--- Material for this exercise Enclosed Below ---

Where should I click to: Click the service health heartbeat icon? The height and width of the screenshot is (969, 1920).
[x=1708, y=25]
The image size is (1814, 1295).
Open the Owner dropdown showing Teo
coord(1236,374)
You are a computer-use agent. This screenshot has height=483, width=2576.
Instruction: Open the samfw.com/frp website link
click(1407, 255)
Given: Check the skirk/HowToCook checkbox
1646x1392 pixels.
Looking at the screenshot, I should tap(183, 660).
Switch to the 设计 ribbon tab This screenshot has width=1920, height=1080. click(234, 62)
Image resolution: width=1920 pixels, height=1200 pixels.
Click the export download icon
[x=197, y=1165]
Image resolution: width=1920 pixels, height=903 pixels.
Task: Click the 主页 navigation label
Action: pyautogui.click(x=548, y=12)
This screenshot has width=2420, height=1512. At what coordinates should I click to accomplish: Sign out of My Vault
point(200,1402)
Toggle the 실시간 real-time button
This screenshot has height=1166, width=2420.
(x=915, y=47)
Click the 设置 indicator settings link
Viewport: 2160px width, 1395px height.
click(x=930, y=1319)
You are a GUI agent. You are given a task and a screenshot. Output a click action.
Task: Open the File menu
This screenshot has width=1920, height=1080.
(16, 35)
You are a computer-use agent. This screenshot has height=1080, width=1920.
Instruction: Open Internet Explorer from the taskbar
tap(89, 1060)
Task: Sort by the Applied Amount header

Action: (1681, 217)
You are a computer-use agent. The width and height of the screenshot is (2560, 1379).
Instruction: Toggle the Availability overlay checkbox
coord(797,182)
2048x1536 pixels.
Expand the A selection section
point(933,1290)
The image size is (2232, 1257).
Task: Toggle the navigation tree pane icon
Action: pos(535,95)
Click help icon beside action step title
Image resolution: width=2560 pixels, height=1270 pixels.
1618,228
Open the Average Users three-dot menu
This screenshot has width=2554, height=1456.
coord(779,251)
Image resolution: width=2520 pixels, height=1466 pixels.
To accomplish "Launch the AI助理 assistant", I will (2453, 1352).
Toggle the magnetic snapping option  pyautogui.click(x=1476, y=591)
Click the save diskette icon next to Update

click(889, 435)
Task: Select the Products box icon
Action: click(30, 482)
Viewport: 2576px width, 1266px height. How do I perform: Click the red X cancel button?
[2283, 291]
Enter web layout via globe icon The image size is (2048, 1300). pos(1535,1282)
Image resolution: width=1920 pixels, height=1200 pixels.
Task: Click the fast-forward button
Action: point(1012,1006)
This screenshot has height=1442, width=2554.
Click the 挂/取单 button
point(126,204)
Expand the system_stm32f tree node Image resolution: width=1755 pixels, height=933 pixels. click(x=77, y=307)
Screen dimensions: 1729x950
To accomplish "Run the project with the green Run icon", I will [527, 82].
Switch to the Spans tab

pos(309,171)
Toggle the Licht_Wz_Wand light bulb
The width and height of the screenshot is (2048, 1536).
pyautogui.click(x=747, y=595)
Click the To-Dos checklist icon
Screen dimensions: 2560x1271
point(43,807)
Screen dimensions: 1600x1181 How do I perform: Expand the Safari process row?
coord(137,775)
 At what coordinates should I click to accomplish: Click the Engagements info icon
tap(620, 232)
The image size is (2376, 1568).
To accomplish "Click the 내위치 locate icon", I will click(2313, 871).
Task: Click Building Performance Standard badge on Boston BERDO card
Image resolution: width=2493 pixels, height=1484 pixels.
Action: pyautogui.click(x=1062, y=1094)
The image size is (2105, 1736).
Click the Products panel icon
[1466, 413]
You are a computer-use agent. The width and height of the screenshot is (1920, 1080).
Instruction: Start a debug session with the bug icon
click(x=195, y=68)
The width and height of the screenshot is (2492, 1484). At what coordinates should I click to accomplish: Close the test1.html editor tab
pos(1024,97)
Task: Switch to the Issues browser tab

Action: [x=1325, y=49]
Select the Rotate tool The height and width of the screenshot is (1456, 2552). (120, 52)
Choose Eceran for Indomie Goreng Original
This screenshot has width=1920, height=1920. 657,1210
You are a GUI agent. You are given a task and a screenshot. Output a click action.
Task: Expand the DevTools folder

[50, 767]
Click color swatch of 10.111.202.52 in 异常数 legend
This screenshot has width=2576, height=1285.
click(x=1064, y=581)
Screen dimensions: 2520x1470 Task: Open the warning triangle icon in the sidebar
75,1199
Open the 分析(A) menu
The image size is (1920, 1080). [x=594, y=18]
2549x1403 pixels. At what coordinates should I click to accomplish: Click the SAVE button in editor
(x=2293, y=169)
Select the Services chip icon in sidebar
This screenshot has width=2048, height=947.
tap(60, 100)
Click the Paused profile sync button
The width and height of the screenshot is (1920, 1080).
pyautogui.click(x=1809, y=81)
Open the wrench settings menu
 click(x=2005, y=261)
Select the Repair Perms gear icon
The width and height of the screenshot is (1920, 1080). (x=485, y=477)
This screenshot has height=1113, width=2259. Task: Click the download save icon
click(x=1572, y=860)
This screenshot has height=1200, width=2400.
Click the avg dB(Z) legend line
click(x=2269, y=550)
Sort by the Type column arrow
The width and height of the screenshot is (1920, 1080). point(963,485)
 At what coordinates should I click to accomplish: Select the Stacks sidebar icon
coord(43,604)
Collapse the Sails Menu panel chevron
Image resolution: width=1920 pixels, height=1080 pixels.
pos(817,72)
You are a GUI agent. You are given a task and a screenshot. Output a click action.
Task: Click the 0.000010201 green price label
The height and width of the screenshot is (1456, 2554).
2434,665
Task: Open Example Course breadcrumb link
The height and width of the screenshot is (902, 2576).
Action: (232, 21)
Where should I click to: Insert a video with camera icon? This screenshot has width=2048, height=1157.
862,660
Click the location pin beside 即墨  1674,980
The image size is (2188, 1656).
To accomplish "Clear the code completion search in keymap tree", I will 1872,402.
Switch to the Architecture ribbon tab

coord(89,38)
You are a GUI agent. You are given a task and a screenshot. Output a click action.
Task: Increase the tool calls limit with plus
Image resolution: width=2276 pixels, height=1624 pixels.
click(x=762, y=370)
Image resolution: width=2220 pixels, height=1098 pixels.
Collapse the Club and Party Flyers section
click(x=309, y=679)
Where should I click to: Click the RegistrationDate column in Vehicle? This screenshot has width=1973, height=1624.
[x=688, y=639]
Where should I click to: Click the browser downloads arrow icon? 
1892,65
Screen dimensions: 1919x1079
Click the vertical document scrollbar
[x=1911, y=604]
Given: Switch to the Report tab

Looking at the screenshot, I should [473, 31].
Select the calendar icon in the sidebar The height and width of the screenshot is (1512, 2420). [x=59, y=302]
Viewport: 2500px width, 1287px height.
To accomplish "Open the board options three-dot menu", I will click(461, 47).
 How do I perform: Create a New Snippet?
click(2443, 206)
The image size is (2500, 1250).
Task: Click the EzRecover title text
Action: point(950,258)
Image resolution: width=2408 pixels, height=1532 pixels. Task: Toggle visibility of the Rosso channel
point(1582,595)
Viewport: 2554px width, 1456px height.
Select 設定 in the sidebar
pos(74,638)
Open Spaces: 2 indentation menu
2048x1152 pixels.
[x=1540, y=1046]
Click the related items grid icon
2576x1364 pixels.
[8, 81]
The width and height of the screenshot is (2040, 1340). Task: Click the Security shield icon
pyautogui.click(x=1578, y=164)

--- End of Enclosed Material for this exercise ---

Instructions for the task
Could you reproduce every record above exactly as it stands?

Answer to this problem
Where should I click to: Click the service health heartbeat icon? The height and width of the screenshot is (969, 1920).
[x=1708, y=25]
The image size is (1814, 1295).
Open the Owner dropdown showing Teo
coord(1236,374)
You are a computer-use agent. This screenshot has height=483, width=2576.
Instruction: Open the samfw.com/frp website link
click(1407, 255)
Given: Check the skirk/HowToCook checkbox
1646x1392 pixels.
Looking at the screenshot, I should tap(183, 660).
Switch to the 设计 ribbon tab This screenshot has width=1920, height=1080. click(234, 62)
Image resolution: width=1920 pixels, height=1200 pixels.
Click the export download icon
[x=197, y=1165]
Image resolution: width=1920 pixels, height=903 pixels.
Task: Click the 主页 navigation label
Action: pyautogui.click(x=548, y=12)
This screenshot has width=2420, height=1512. At what coordinates should I click to accomplish: Sign out of My Vault
point(200,1402)
Toggle the 실시간 real-time button
This screenshot has height=1166, width=2420.
(x=915, y=47)
Click the 设置 indicator settings link
Viewport: 2160px width, 1395px height.
click(x=930, y=1319)
You are a GUI agent. You are given a task and a screenshot. Output a click action.
Task: Open the File menu
This screenshot has width=1920, height=1080.
(16, 35)
You are a computer-use agent. This screenshot has height=1080, width=1920.
Instruction: Open Internet Explorer from the taskbar
tap(89, 1060)
Task: Sort by the Applied Amount header

Action: (1681, 217)
You are a computer-use agent. The width and height of the screenshot is (2560, 1379).
Instruction: Toggle the Availability overlay checkbox
coord(797,182)
2048x1536 pixels.
Expand the A selection section
point(933,1290)
The image size is (2232, 1257).
Task: Toggle the navigation tree pane icon
Action: pos(535,95)
Click help icon beside action step title
Image resolution: width=2560 pixels, height=1270 pixels.
1618,228
Open the Average Users three-dot menu
This screenshot has width=2554, height=1456.
coord(779,251)
Image resolution: width=2520 pixels, height=1466 pixels.
To accomplish "Launch the AI助理 assistant", I will (2453, 1352).
Toggle the magnetic snapping option  pyautogui.click(x=1476, y=591)
Click the save diskette icon next to Update

click(889, 435)
Task: Select the Products box icon
Action: click(30, 482)
Viewport: 2576px width, 1266px height. How do I perform: Click the red X cancel button?
[2283, 291]
Enter web layout via globe icon The image size is (2048, 1300). pos(1535,1282)
Image resolution: width=1920 pixels, height=1200 pixels.
Task: Click the fast-forward button
Action: point(1012,1006)
This screenshot has height=1442, width=2554.
Click the 挂/取单 button
point(126,204)
Expand the system_stm32f tree node Image resolution: width=1755 pixels, height=933 pixels. click(x=77, y=307)
Screen dimensions: 1729x950
To accomplish "Run the project with the green Run icon", I will [527, 82].
Switch to the Spans tab

pos(309,171)
Toggle the Licht_Wz_Wand light bulb
The width and height of the screenshot is (2048, 1536).
pyautogui.click(x=747, y=595)
Click the To-Dos checklist icon
Screen dimensions: 2560x1271
point(43,807)
Screen dimensions: 1600x1181 How do I perform: Expand the Safari process row?
coord(137,775)
 At what coordinates should I click to accomplish: Click the Engagements info icon
tap(620, 232)
The image size is (2376, 1568).
To accomplish "Click the 내위치 locate icon", I will click(2313, 871).
Task: Click Building Performance Standard badge on Boston BERDO card
Image resolution: width=2493 pixels, height=1484 pixels.
Action: pyautogui.click(x=1062, y=1094)
The image size is (2105, 1736).
Click the Products panel icon
[1466, 413]
You are a computer-use agent. The width and height of the screenshot is (1920, 1080).
Instruction: Start a debug session with the bug icon
click(x=195, y=68)
The width and height of the screenshot is (2492, 1484). At what coordinates should I click to accomplish: Close the test1.html editor tab
pos(1024,97)
Task: Switch to the Issues browser tab

Action: [x=1325, y=49]
Select the Rotate tool The height and width of the screenshot is (1456, 2552). (120, 52)
Choose Eceran for Indomie Goreng Original
This screenshot has width=1920, height=1920. 657,1210
You are a GUI agent. You are given a task and a screenshot. Output a click action.
Task: Expand the DevTools folder

[50, 767]
Click color swatch of 10.111.202.52 in 异常数 legend
This screenshot has width=2576, height=1285.
click(x=1064, y=581)
Screen dimensions: 2520x1470 Task: Open the warning triangle icon in the sidebar
75,1199
Open the 分析(A) menu
The image size is (1920, 1080). [x=594, y=18]
2549x1403 pixels. At what coordinates should I click to accomplish: Click the SAVE button in editor
(x=2293, y=169)
Select the Services chip icon in sidebar
This screenshot has width=2048, height=947.
tap(60, 100)
Click the Paused profile sync button
The width and height of the screenshot is (1920, 1080).
pyautogui.click(x=1809, y=81)
Open the wrench settings menu
 click(x=2005, y=261)
Select the Repair Perms gear icon
The width and height of the screenshot is (1920, 1080). (x=485, y=477)
This screenshot has height=1113, width=2259. Task: Click the download save icon
click(x=1572, y=860)
This screenshot has height=1200, width=2400.
Click the avg dB(Z) legend line
click(x=2269, y=550)
Sort by the Type column arrow
The width and height of the screenshot is (1920, 1080). point(963,485)
 At what coordinates should I click to accomplish: Select the Stacks sidebar icon
coord(43,604)
Collapse the Sails Menu panel chevron
Image resolution: width=1920 pixels, height=1080 pixels.
pos(817,72)
You are a GUI agent. You are given a task and a screenshot. Output a click action.
Task: Click the 0.000010201 green price label
The height and width of the screenshot is (1456, 2554).
2434,665
Task: Open Example Course breadcrumb link
The height and width of the screenshot is (902, 2576).
Action: (232, 21)
Where should I click to: Insert a video with camera icon? This screenshot has width=2048, height=1157.
862,660
Click the location pin beside 即墨  1674,980
The image size is (2188, 1656).
To accomplish "Clear the code completion search in keymap tree", I will 1872,402.
Switch to the Architecture ribbon tab

coord(89,38)
You are a GUI agent. You are given a task and a screenshot. Output a click action.
Task: Increase the tool calls limit with plus
Image resolution: width=2276 pixels, height=1624 pixels.
click(x=762, y=370)
Image resolution: width=2220 pixels, height=1098 pixels.
Collapse the Club and Party Flyers section
click(x=309, y=679)
Where should I click to: Click the RegistrationDate column in Vehicle? This screenshot has width=1973, height=1624.
[x=688, y=639]
Where should I click to: Click the browser downloads arrow icon? 
1892,65
Screen dimensions: 1919x1079
Click the vertical document scrollbar
[x=1911, y=604]
Given: Switch to the Report tab

Looking at the screenshot, I should [473, 31].
Select the calendar icon in the sidebar The height and width of the screenshot is (1512, 2420). [x=59, y=302]
Viewport: 2500px width, 1287px height.
To accomplish "Open the board options three-dot menu", I will click(461, 47).
 How do I perform: Create a New Snippet?
click(2443, 206)
The image size is (2500, 1250).
Task: Click the EzRecover title text
Action: point(950,258)
Image resolution: width=2408 pixels, height=1532 pixels. Task: Toggle visibility of the Rosso channel
point(1582,595)
Viewport: 2554px width, 1456px height.
Select 設定 in the sidebar
pos(74,638)
Open Spaces: 2 indentation menu
2048x1152 pixels.
[x=1540, y=1046]
Click the related items grid icon
2576x1364 pixels.
[8, 81]
The width and height of the screenshot is (2040, 1340). Task: Click the Security shield icon
pyautogui.click(x=1578, y=164)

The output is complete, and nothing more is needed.